"Hawaiian" Wedding Cookies
Author: 
Recipe type: Dessert
Cuisine: Cookies
 
Closely adapted from Alice Medrich
Ingredients
  • 1½ cups nuts (measure them whole)
  • ¼ cup (1¾ oz) granulated sugar
  • 2 cups (9 oz) AP flour
  • ½ t salt
  • ½ lb (2 sticks) unsalted butter, slightly softened
  • 2 t vanilla
  • 1 large egg yolk (Medrich lists as optional, but this is the holidays, c'mon... So I added it)
  • ½ cup (1.5 oz) powdered sugar, or more, to taste
Instructions
  1. Either line your cookie sheets with parchment paper or leave them ungreased. Set aside.
  2. Fit your food processor with the mincing blade. Pule the nuts until half of them look pulverized and the rest look chopped. Move the nuts to a bowl and wipe out the food processor to remove the excess oil from the nuts.
  3. Put the granulated sugar into the processor and process until it is fine and powdery. Add the flour and salt and process to mix. Add the butter, vanilla and egg yolk. Process until the mixture looks damp and begins to clump. Add the nuts and pulse until combined. Place the dough in a bowl with a lid and cover the dough with wax paper, pressing it into he dough.

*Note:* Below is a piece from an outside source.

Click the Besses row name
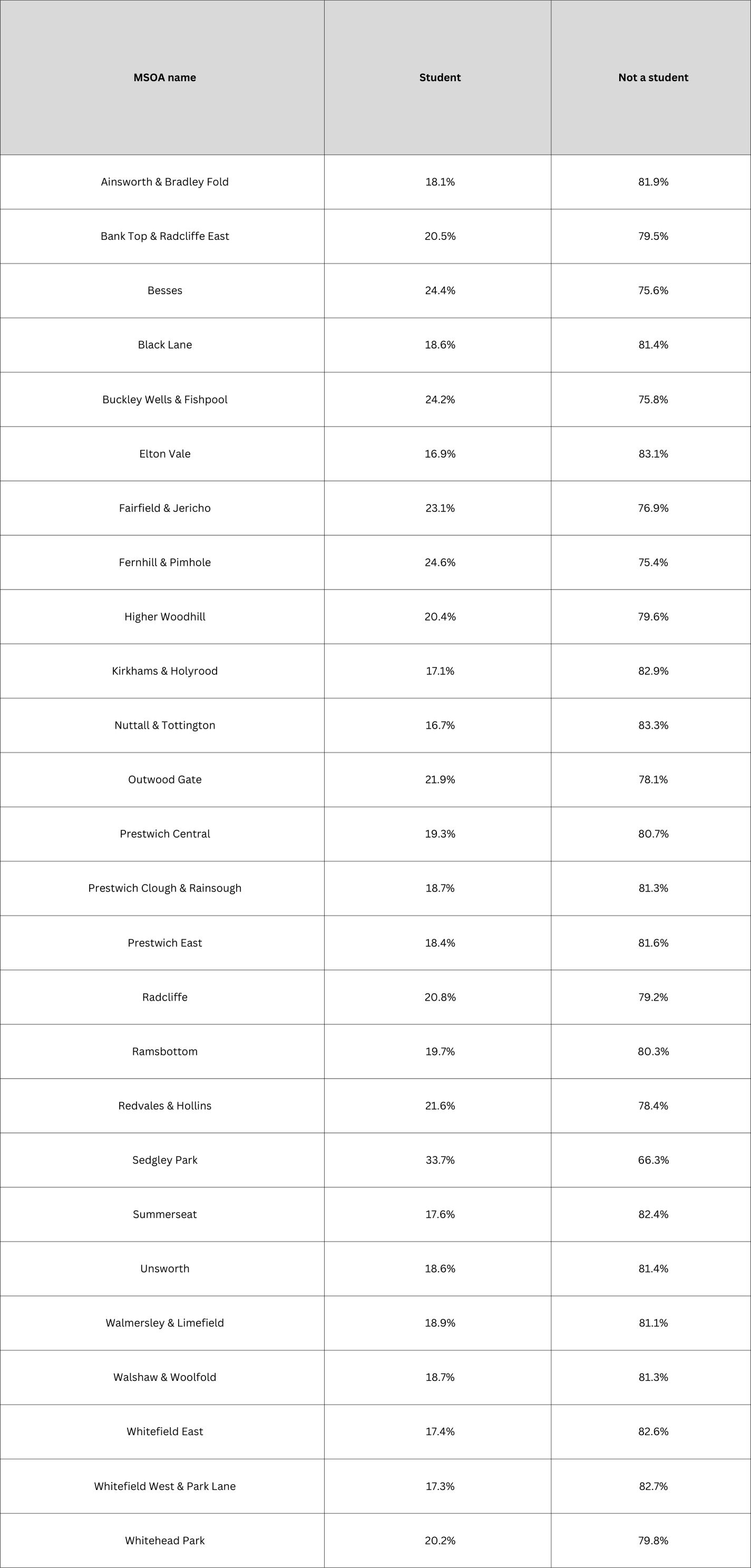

Put the lid on the bowl and chill for 2 hours or, even better, overnight (I did overnight).
  4. The next day or when you are ready to bake, preheat the oven to 325 F. If you will be baking 2 sheets at a time, place the racks in the upper and lower thirds of the oven.
  5. Shape slightly heaping tablespoon balls of dough into balls (Medrich says you can also do crescents). Place the cookies 2 inches apart--do not do more than 12 cookies per sheet, I tried the first time and the cookies definitely spread more. Bake the cookies for 22-24 minutes, or until "lightly colored on top and golden brown on the bottom." Rotate your pans top to bottom and front to back halfway through to ensure even baking.
  6. Let the cookies cool on the pans for 5 minutes. Then sieve powdered sugar over the tops of them and let finish cooling. When the cookies had mostly cooled, I also gently shook them in a bag full of powdered sugar (requiring more than the half cup) because I like a wedding cookie that is coated in powdered sugar more thoroughly. Cool cookies totally before storing.
  7. These cookies store well except for the fact that the powdered sugar will absorb moisture. Sieve additional powdered sugar over them before serving if that happens.